**WHAT TO DO:** Could you retype exactly the lines running from the line with "Open the Size" to the end of the data, both included, and nothing else?

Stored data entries

+ + + +

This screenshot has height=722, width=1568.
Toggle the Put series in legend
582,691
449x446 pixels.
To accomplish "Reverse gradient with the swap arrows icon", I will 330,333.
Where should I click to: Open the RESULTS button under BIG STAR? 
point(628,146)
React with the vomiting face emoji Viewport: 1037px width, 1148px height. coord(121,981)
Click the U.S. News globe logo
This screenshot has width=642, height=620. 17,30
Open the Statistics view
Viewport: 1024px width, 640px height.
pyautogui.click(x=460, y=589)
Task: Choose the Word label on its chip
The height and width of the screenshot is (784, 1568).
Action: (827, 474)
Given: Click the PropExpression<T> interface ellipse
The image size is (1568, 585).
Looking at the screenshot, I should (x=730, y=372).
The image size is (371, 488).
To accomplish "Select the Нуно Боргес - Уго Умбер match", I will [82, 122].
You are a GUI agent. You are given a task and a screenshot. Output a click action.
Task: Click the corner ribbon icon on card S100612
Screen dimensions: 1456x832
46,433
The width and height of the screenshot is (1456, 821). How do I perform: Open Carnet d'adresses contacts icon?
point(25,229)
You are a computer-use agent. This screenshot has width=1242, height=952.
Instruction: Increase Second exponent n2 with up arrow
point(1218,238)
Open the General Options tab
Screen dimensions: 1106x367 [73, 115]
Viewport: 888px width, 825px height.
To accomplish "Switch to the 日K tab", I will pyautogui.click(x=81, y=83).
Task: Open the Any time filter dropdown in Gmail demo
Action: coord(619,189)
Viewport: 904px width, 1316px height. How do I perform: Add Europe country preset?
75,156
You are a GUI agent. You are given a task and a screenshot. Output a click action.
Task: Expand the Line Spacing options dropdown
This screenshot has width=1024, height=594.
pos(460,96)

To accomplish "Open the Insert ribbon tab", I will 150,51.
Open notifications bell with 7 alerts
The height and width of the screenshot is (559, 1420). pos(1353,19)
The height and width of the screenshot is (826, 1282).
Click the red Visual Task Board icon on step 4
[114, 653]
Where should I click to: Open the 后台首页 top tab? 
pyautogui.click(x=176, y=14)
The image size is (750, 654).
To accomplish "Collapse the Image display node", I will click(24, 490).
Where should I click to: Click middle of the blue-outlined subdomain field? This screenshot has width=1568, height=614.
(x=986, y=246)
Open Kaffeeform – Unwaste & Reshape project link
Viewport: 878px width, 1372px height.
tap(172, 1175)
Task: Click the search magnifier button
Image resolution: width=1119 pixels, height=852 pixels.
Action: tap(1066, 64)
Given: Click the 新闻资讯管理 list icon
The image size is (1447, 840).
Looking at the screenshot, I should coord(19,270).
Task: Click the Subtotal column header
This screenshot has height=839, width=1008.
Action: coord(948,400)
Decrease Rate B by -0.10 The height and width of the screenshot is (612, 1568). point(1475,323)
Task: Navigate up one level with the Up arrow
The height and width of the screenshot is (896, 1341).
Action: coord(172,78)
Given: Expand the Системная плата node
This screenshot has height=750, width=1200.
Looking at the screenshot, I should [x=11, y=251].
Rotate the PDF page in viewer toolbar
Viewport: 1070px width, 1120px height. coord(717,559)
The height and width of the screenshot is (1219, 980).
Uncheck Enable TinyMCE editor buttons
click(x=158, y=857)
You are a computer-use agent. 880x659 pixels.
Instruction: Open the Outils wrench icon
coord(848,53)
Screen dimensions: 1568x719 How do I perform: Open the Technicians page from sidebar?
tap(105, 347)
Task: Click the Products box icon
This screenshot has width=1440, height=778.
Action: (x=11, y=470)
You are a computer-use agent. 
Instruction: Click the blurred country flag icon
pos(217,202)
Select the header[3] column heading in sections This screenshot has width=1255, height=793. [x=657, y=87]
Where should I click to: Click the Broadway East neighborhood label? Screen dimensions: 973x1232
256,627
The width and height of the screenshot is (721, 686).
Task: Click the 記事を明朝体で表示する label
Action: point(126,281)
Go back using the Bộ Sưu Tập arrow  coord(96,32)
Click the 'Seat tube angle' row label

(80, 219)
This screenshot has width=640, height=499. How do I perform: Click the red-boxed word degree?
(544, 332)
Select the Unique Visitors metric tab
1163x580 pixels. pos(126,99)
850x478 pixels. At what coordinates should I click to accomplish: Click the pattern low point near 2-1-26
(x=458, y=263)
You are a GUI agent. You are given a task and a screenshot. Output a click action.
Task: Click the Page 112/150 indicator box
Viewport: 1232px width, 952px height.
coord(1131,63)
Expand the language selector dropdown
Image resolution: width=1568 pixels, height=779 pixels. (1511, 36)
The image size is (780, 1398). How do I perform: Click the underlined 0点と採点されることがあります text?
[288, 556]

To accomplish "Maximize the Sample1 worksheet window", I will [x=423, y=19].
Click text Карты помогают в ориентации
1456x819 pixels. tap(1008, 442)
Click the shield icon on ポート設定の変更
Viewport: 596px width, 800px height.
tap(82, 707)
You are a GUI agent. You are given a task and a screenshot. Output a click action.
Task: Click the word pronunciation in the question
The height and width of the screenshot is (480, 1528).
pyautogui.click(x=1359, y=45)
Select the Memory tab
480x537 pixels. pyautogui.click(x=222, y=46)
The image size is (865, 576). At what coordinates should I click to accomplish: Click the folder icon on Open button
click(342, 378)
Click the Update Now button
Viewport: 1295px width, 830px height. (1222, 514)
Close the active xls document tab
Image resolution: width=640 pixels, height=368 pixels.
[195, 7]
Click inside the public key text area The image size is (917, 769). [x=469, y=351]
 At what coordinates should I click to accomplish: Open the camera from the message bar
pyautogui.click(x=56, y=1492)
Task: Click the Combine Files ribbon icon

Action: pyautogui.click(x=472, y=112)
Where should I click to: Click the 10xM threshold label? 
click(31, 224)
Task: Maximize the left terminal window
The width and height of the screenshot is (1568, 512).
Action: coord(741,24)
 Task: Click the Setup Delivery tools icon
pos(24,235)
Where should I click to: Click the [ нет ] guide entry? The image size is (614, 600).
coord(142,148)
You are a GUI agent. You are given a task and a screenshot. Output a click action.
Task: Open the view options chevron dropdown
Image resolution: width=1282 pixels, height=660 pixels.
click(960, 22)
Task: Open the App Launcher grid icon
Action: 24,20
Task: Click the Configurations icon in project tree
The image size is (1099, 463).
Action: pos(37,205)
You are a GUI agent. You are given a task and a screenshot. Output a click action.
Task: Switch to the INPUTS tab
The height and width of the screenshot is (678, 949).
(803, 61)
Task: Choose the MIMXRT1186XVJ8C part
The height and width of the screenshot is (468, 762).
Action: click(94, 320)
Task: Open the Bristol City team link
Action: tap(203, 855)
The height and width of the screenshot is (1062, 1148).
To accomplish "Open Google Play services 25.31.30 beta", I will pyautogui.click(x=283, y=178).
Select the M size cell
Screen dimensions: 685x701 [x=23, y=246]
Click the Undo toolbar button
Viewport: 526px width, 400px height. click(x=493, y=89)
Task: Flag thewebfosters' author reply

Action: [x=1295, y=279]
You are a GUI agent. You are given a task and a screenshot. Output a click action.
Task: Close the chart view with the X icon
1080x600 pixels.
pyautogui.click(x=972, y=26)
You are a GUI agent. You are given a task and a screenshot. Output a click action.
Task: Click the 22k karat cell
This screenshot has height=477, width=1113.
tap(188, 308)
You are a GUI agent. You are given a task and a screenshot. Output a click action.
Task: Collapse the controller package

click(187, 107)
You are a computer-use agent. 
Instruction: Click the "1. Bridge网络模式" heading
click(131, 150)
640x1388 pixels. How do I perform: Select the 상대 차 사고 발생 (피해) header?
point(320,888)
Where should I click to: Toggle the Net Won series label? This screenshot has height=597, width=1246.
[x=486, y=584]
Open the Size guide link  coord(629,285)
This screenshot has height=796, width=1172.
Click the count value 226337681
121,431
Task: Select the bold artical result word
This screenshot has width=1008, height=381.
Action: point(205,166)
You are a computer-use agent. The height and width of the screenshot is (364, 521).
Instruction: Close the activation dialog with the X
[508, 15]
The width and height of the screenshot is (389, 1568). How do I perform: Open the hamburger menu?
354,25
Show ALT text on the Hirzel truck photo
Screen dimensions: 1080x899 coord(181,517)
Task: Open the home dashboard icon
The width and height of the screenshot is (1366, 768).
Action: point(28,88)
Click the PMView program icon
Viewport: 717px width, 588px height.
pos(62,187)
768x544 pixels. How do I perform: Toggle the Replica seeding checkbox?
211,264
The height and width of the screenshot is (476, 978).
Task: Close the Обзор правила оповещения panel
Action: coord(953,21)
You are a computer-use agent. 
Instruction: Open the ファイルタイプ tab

+ + + +

**RESPONSE TO THE TASK:**
Open the Size guide link  coord(629,285)
This screenshot has height=796, width=1172.
Click the count value 226337681
121,431
Task: Select the bold artical result word
This screenshot has width=1008, height=381.
Action: point(205,166)
You are a computer-use agent. The height and width of the screenshot is (364, 521).
Instruction: Close the activation dialog with the X
[508, 15]
The width and height of the screenshot is (389, 1568). How do I perform: Open the hamburger menu?
354,25
Show ALT text on the Hirzel truck photo
Screen dimensions: 1080x899 coord(181,517)
Task: Open the home dashboard icon
The width and height of the screenshot is (1366, 768).
Action: point(28,88)
Click the PMView program icon
Viewport: 717px width, 588px height.
pos(62,187)
768x544 pixels. How do I perform: Toggle the Replica seeding checkbox?
211,264
The height and width of the screenshot is (476, 978).
Task: Close the Обзор правила оповещения panel
Action: coord(953,21)
You are a computer-use agent. 
Instruction: Open the ファイルタイプ tab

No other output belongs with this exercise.